_Data for analysis_
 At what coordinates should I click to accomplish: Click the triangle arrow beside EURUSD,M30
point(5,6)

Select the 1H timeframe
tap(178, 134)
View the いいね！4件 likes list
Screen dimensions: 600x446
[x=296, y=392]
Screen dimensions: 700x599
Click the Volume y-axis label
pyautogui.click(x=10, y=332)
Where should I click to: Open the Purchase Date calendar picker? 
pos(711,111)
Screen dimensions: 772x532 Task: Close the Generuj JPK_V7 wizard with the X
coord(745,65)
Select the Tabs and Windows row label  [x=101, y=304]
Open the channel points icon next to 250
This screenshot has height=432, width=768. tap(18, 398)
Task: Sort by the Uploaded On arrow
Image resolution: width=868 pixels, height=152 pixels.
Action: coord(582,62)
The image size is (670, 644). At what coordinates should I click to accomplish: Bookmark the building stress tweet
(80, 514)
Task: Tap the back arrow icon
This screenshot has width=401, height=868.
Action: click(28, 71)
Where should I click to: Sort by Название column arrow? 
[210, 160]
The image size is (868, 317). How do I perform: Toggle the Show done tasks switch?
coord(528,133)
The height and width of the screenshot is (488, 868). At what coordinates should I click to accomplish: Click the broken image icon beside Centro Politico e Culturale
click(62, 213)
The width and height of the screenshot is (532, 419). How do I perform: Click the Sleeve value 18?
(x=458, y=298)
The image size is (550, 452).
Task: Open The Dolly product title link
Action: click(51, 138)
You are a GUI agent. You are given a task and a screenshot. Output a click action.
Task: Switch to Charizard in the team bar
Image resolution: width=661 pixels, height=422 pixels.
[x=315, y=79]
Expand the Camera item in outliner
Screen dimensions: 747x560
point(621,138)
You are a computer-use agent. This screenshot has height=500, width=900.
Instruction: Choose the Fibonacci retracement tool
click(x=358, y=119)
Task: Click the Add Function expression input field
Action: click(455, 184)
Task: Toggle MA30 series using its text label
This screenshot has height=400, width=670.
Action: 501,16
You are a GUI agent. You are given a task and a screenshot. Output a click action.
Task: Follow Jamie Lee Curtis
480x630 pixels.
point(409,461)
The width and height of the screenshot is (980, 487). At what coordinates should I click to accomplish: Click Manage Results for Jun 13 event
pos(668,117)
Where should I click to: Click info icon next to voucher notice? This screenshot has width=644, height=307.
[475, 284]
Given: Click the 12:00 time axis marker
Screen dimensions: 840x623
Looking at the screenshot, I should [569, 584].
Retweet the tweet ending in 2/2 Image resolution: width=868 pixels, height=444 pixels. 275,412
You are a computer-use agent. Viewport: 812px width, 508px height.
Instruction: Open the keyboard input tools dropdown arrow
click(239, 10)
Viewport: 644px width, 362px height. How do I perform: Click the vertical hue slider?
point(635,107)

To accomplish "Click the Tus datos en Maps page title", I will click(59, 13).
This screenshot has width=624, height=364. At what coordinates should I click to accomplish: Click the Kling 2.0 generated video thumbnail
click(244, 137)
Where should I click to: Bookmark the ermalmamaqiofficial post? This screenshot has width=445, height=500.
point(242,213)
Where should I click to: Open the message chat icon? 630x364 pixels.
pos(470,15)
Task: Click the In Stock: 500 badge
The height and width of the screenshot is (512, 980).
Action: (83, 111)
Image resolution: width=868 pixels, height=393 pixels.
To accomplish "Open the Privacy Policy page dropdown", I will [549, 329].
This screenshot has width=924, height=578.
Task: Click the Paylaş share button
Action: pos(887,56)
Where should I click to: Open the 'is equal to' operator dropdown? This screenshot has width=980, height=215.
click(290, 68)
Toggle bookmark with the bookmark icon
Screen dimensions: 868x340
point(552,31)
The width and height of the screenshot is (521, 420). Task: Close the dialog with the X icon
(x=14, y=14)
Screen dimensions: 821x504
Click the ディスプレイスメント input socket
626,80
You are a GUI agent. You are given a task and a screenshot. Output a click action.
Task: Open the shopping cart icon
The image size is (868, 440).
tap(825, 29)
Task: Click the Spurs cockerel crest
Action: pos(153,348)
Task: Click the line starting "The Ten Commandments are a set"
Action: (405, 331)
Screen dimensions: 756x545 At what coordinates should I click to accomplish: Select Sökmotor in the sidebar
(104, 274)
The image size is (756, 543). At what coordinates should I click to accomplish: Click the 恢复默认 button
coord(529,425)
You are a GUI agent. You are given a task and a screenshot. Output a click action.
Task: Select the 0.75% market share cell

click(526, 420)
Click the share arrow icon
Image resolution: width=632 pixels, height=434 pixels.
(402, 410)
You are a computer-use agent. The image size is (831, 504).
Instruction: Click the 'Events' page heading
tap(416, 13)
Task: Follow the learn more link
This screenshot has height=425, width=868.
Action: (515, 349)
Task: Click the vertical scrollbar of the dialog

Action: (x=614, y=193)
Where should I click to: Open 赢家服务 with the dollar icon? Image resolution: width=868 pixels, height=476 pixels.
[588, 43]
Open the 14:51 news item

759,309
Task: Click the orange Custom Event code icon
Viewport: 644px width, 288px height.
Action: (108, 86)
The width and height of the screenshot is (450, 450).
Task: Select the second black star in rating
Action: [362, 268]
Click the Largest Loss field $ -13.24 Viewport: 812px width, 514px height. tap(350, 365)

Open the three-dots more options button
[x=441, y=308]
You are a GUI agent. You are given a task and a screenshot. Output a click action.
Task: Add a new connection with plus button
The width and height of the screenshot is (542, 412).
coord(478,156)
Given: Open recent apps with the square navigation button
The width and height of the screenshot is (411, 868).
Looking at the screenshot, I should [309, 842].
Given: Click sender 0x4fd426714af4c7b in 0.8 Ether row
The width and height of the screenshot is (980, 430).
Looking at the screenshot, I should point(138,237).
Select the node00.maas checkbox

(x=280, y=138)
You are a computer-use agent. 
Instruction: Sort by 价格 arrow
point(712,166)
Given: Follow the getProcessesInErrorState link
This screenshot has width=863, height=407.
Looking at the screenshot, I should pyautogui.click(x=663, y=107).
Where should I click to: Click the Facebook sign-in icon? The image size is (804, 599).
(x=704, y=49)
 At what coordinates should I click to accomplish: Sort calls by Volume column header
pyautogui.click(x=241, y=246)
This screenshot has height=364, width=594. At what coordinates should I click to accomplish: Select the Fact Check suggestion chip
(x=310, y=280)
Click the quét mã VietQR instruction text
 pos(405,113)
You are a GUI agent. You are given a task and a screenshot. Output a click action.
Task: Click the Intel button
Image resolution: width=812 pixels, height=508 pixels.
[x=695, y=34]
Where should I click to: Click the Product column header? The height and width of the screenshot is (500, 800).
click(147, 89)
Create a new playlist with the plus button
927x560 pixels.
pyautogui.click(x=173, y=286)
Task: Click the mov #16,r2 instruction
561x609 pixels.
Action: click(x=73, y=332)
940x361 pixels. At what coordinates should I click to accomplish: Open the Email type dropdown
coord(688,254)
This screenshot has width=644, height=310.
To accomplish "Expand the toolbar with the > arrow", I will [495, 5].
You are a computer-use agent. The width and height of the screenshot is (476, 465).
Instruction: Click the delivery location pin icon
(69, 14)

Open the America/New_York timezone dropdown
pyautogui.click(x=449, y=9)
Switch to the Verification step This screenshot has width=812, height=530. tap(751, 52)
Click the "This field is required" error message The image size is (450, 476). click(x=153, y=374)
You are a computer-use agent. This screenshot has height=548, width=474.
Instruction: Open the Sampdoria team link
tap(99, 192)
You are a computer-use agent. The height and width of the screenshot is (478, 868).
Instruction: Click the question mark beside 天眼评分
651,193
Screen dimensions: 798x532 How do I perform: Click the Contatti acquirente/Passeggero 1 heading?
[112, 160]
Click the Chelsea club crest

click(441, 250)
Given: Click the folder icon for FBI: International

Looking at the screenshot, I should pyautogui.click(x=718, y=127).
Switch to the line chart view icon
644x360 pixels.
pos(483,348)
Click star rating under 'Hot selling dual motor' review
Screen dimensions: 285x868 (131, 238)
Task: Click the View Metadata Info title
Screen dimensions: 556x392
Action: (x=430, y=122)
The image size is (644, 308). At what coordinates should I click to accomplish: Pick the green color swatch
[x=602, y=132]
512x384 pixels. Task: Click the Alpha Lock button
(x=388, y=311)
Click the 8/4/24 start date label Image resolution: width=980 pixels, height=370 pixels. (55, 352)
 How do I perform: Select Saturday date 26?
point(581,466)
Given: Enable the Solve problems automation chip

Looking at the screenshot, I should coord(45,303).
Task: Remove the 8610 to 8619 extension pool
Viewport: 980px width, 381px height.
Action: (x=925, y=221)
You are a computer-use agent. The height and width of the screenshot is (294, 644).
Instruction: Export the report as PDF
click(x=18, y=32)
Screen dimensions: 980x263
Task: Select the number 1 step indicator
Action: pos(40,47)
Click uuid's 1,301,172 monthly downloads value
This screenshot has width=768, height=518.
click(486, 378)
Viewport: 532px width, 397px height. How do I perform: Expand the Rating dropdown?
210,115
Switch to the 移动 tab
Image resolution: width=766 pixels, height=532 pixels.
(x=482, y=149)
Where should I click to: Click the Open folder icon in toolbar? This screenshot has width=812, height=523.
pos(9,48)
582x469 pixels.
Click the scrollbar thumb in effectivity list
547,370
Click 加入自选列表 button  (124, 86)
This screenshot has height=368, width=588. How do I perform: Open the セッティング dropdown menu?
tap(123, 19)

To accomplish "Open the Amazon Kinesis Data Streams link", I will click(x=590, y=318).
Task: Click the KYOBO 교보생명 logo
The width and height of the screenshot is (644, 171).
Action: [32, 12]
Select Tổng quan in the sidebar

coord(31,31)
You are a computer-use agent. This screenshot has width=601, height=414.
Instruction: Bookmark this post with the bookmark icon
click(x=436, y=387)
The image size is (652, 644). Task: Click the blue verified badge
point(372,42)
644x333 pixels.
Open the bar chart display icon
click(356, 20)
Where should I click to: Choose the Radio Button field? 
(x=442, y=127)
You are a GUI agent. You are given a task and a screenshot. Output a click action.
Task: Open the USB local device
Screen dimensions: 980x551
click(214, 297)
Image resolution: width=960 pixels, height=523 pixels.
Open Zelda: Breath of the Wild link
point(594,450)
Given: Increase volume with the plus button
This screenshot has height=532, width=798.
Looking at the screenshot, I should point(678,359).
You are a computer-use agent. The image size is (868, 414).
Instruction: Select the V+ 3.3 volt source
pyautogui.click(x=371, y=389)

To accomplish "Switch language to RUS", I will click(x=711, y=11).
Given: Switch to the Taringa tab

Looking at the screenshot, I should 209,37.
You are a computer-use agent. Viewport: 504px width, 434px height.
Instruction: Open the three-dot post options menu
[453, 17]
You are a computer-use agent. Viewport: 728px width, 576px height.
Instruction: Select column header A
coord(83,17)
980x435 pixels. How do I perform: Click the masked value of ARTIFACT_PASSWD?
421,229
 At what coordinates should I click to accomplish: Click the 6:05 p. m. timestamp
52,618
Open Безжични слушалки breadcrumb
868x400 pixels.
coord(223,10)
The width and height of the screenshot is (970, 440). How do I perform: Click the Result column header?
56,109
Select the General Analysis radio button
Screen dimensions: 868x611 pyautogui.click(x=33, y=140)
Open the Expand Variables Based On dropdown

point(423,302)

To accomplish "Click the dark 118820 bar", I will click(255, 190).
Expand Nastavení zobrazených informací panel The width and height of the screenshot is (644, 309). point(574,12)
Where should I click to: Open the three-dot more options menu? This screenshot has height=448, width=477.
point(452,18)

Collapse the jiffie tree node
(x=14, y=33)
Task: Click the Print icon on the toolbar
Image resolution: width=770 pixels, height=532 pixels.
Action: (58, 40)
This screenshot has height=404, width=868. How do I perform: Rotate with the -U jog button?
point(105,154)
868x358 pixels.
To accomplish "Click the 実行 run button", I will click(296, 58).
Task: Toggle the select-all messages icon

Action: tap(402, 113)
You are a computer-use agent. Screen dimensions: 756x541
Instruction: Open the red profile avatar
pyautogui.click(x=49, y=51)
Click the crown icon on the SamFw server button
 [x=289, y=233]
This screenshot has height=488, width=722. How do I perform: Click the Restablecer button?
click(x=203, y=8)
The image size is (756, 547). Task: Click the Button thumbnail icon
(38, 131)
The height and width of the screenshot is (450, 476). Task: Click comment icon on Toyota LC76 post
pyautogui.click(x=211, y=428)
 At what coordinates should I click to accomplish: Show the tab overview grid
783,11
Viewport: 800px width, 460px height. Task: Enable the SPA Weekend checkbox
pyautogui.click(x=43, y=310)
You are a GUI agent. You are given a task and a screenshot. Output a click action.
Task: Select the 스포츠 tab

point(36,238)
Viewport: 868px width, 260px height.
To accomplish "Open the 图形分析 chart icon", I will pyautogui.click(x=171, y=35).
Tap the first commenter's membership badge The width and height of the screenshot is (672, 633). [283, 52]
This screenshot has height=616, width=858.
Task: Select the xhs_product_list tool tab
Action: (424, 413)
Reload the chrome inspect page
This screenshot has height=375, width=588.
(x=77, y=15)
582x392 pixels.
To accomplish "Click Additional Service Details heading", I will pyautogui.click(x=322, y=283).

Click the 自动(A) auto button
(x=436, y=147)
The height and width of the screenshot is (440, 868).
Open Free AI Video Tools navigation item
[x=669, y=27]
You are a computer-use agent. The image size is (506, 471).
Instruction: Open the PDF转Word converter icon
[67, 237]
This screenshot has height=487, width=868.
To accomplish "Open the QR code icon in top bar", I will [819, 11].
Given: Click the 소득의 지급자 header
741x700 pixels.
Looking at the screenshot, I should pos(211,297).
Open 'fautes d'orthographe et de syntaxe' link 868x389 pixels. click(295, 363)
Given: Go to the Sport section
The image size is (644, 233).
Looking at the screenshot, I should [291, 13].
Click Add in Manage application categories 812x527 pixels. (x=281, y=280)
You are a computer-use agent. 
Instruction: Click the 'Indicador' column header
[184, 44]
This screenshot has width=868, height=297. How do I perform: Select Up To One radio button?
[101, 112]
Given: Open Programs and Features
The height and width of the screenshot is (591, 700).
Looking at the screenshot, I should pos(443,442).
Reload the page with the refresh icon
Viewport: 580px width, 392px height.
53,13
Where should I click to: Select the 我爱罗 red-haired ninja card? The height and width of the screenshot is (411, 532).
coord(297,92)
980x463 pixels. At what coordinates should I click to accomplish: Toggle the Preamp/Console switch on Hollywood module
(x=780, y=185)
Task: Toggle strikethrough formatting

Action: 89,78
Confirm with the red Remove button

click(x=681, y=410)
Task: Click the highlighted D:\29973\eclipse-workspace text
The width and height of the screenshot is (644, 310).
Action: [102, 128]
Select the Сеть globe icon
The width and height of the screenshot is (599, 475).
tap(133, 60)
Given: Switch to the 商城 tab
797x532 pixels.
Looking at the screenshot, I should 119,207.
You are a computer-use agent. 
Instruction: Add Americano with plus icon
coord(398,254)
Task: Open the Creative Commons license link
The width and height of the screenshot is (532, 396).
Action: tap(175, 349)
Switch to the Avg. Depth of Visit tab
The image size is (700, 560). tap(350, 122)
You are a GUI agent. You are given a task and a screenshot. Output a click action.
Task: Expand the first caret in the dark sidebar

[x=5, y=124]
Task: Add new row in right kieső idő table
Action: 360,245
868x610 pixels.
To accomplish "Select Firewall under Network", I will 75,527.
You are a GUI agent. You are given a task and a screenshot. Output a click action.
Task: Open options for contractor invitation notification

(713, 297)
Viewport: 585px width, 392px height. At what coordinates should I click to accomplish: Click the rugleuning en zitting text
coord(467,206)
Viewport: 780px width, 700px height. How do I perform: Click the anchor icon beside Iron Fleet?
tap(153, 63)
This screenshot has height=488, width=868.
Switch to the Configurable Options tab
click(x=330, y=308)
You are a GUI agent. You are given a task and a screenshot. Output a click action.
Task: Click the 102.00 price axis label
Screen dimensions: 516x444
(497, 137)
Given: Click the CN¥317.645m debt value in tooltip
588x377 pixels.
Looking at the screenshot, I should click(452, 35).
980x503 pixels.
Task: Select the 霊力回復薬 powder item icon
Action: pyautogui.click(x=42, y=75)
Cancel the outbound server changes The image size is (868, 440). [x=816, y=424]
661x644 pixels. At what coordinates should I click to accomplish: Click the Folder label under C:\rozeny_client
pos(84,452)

_What is being asked_
Wherever the string "code" is found in the entries, copy the line it sits in.

_Output below_
Task: Click the orange Custom Event code icon
To accomplish "Open the QR code icon in top bar", I will [819, 11].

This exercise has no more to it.